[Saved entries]
--------------------------------

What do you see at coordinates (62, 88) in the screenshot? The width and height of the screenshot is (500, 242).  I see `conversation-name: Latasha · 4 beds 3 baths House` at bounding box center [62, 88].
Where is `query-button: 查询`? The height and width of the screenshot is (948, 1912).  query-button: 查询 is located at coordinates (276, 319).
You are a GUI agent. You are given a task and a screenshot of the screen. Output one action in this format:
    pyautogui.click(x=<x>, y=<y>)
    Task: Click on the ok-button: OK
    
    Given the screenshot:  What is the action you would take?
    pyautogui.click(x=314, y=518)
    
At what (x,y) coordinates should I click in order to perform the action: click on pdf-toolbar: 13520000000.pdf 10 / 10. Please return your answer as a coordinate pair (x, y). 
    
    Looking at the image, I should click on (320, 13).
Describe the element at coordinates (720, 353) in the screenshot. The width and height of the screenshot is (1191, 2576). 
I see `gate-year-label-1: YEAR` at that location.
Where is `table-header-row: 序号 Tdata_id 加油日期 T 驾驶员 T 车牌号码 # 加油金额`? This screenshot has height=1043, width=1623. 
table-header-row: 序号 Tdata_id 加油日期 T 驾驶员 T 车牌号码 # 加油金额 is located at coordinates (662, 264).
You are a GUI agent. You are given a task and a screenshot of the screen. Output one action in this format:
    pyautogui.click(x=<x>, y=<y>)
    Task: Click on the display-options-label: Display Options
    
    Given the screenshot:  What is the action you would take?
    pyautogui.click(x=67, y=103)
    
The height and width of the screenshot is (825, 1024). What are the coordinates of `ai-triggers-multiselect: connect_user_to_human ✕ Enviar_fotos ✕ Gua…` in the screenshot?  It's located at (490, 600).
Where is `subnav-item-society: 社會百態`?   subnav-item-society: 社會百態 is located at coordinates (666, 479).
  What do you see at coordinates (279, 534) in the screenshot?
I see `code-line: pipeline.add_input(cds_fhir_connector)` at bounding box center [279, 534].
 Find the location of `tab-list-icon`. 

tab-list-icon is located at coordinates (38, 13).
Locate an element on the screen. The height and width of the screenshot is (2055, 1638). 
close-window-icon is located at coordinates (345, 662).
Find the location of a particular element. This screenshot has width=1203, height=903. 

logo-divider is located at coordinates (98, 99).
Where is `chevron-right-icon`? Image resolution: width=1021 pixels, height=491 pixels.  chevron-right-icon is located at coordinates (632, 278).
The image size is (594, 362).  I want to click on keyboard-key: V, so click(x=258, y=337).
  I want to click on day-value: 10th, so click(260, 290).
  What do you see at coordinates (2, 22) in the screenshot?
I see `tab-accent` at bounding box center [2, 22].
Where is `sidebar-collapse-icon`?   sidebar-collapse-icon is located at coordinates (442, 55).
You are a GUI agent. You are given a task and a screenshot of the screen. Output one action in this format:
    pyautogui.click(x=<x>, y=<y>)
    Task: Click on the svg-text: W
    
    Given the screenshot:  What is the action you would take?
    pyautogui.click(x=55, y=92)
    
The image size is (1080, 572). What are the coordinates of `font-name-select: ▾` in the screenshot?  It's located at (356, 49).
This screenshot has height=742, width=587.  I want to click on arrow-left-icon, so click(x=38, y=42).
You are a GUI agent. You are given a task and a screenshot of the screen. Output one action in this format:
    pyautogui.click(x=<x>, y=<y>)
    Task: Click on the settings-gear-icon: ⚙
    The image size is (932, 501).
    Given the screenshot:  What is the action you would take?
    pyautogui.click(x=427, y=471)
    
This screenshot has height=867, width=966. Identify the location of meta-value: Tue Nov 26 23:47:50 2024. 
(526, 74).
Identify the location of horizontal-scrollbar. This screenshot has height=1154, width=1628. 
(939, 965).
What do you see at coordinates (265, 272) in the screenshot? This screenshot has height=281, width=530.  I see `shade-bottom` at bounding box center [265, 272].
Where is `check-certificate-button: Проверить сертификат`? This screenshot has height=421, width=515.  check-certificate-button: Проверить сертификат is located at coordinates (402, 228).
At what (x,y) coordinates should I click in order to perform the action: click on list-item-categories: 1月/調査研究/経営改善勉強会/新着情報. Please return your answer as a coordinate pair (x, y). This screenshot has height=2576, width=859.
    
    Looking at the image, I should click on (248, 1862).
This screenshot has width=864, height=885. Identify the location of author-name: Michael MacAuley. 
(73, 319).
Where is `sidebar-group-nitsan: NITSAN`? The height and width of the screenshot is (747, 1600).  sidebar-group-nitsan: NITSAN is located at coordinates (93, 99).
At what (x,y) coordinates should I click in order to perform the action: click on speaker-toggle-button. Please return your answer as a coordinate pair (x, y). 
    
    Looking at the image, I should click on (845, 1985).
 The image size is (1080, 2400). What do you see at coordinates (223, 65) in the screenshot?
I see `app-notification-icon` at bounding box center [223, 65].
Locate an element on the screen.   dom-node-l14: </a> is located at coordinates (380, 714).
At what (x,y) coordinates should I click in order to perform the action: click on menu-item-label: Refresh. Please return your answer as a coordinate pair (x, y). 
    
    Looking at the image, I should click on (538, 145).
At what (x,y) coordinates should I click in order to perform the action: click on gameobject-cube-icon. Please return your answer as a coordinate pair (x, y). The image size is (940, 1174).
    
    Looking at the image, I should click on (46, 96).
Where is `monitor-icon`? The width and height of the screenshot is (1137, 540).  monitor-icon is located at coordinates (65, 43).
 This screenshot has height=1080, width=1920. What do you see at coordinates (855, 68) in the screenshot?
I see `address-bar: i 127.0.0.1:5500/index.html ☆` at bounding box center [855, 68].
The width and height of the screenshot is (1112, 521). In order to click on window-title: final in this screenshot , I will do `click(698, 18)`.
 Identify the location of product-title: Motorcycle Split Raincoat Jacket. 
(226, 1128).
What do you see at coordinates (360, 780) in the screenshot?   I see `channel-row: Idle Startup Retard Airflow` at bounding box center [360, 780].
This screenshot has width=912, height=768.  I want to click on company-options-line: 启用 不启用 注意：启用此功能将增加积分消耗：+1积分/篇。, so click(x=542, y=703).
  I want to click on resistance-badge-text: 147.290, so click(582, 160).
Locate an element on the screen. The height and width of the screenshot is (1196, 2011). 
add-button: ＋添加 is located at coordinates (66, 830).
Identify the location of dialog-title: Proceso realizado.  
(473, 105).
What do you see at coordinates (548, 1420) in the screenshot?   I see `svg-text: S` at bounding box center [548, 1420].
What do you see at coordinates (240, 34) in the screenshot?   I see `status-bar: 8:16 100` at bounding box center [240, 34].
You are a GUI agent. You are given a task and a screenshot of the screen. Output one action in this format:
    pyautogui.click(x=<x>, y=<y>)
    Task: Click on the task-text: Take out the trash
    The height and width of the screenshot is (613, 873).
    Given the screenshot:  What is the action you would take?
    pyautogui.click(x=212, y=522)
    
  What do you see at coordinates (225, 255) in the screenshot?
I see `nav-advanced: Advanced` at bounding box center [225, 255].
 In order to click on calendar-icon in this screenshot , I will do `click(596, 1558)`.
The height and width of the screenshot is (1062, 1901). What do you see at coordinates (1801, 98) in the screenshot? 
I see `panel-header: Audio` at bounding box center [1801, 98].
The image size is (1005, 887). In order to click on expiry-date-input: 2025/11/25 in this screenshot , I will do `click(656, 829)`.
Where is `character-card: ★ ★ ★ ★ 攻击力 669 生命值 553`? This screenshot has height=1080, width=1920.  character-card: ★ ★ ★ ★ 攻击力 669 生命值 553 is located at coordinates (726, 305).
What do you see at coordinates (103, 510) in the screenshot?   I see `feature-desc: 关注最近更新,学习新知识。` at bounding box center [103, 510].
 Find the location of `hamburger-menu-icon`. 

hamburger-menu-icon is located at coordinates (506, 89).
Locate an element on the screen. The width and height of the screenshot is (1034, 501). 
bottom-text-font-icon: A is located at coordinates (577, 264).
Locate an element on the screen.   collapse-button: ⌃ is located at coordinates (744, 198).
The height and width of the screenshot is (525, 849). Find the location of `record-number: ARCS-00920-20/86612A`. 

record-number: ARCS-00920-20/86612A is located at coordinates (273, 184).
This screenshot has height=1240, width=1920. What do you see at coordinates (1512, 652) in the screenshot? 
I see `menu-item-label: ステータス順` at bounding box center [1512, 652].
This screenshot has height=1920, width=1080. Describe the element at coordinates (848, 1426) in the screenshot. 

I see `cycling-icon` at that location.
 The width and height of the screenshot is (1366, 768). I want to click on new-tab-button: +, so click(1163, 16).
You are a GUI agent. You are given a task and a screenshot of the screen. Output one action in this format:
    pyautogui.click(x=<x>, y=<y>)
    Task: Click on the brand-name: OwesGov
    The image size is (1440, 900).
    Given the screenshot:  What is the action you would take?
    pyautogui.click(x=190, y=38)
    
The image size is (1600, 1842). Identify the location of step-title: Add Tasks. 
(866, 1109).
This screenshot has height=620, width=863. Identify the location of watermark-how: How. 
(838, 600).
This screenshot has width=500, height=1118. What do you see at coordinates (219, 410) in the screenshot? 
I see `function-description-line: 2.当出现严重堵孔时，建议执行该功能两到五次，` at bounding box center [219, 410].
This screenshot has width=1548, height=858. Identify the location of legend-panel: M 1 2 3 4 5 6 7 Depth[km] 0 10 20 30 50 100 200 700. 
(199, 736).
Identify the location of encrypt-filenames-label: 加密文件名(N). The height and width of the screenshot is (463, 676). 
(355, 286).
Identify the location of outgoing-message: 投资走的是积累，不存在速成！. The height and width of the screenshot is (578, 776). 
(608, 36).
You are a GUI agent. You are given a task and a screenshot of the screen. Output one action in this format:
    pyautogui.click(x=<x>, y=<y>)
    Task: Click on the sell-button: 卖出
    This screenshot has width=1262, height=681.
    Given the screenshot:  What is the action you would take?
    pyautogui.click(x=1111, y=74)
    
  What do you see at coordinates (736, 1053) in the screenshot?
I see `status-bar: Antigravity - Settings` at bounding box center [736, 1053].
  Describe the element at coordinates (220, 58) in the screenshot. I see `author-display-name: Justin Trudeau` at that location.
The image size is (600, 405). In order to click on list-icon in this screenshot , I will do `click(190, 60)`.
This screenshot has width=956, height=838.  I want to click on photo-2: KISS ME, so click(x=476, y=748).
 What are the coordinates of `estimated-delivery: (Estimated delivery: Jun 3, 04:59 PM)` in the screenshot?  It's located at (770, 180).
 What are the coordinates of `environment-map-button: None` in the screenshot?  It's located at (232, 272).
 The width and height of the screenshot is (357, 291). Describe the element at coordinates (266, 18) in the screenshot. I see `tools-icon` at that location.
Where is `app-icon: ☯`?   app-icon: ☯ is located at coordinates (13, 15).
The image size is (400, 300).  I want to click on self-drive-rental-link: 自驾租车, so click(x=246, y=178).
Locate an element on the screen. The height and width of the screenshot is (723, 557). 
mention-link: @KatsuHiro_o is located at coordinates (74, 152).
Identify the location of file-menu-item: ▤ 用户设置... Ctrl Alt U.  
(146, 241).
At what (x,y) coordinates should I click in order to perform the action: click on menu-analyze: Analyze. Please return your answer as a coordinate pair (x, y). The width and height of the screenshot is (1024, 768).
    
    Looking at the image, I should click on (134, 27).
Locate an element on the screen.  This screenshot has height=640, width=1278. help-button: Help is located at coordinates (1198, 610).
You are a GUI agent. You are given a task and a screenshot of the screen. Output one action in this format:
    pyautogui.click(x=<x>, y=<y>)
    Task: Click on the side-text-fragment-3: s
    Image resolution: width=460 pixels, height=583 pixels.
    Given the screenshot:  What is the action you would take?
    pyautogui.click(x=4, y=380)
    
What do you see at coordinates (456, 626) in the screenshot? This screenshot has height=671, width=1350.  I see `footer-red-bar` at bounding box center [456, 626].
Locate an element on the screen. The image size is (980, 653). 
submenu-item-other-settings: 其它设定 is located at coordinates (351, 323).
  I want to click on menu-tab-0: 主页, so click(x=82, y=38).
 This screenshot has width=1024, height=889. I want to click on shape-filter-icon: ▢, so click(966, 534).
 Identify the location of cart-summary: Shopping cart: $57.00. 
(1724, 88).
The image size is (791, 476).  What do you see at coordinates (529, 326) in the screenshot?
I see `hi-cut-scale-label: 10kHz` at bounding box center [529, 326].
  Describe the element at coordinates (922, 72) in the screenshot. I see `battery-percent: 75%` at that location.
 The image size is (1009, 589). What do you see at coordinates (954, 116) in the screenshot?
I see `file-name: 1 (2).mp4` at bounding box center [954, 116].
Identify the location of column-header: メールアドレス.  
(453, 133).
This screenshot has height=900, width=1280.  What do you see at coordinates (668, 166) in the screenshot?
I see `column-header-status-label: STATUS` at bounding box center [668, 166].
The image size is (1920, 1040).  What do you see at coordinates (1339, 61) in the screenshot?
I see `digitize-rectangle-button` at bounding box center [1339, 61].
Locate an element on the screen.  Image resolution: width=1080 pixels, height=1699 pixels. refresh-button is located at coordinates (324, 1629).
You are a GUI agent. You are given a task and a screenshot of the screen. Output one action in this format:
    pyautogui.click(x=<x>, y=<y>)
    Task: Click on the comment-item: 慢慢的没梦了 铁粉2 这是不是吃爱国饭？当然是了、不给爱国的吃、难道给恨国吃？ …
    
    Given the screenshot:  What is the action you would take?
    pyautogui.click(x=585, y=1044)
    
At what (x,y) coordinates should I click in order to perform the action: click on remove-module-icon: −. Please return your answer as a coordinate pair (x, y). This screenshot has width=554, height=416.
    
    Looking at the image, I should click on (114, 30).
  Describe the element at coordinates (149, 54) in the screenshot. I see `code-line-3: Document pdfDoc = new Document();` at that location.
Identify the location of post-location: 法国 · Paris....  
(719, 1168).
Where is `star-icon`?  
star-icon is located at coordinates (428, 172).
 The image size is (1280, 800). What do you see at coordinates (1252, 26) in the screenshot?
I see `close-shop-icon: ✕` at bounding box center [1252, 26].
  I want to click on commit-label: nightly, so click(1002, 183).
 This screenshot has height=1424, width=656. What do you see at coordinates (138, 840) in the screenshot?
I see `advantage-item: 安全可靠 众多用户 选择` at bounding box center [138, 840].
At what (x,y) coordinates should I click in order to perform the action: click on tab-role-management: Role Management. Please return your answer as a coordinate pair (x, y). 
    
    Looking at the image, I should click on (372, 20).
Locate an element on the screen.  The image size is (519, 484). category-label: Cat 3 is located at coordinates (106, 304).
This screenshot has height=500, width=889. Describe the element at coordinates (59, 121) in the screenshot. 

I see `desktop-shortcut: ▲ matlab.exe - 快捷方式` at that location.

--------------------------------

Output the lines from the one containing "What do you see at coordinates (456, 626)" through the one containing "(1724, 88)." as a Markdown table with the columns Row and Line. Put each line's number in Row and its text in Line, and leave out any blank lines.

| Row | Line |
|---|---|
| 1 | What do you see at coordinates (456, 626) in the screenshot? This screenshot has height=671, width=1350.  I see `footer-red-bar` at bounding box center [456, 626]. |
| 2 | Locate an element on the screen. The image size is (980, 653).  |
| 3 | submenu-item-other-settings: 其它设定 is located at coordinates (351, 323). |
| 4 |   I want to click on menu-tab-0: 主页, so click(x=82, y=38). |
| 5 |  This screenshot has width=1024, height=889. I want to click on shape-filter-icon: ▢, so click(966, 534). |
| 6 |  Identify the location of cart-summary: Shopping cart: $57.00.  |
| 7 | (1724, 88). |